- [Work to be completed] Please gather every line in the items below that contains the word "screenshot".

-- start Record extracts --

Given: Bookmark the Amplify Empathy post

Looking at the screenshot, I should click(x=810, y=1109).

-- end Record extracts --
-- start Record extracts --

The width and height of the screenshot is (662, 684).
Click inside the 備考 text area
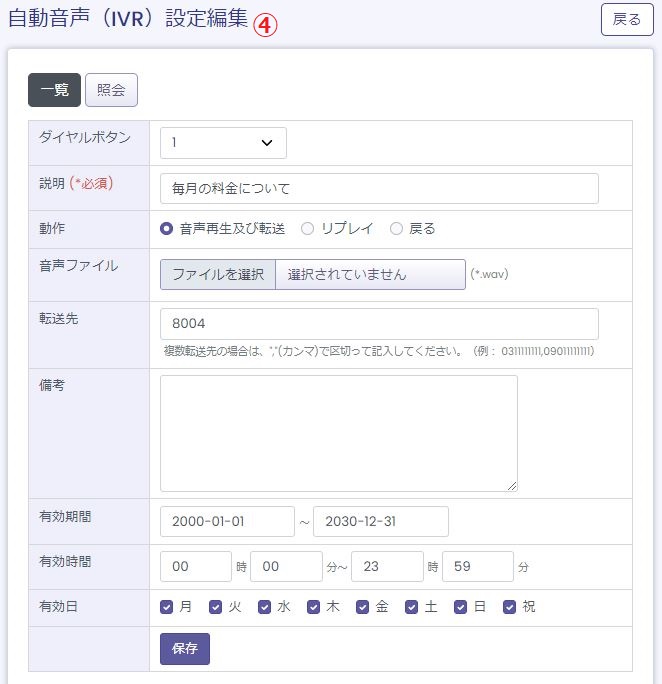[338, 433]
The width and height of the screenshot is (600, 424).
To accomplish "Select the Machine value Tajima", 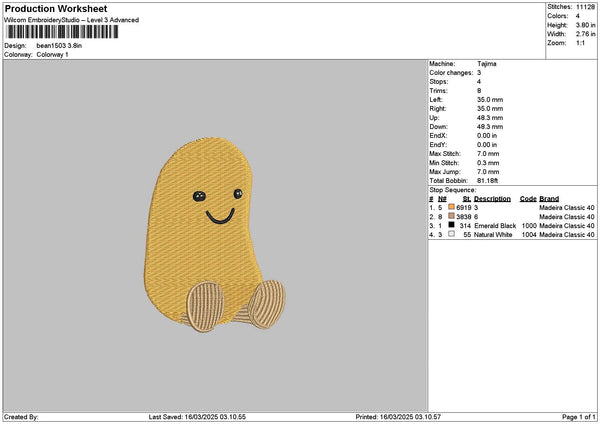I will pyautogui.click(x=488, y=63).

-- end Record extracts --

- [Response to the exercise]
Looking at the screenshot, I should click(x=810, y=1109).
The width and height of the screenshot is (662, 684).
The width and height of the screenshot is (600, 424).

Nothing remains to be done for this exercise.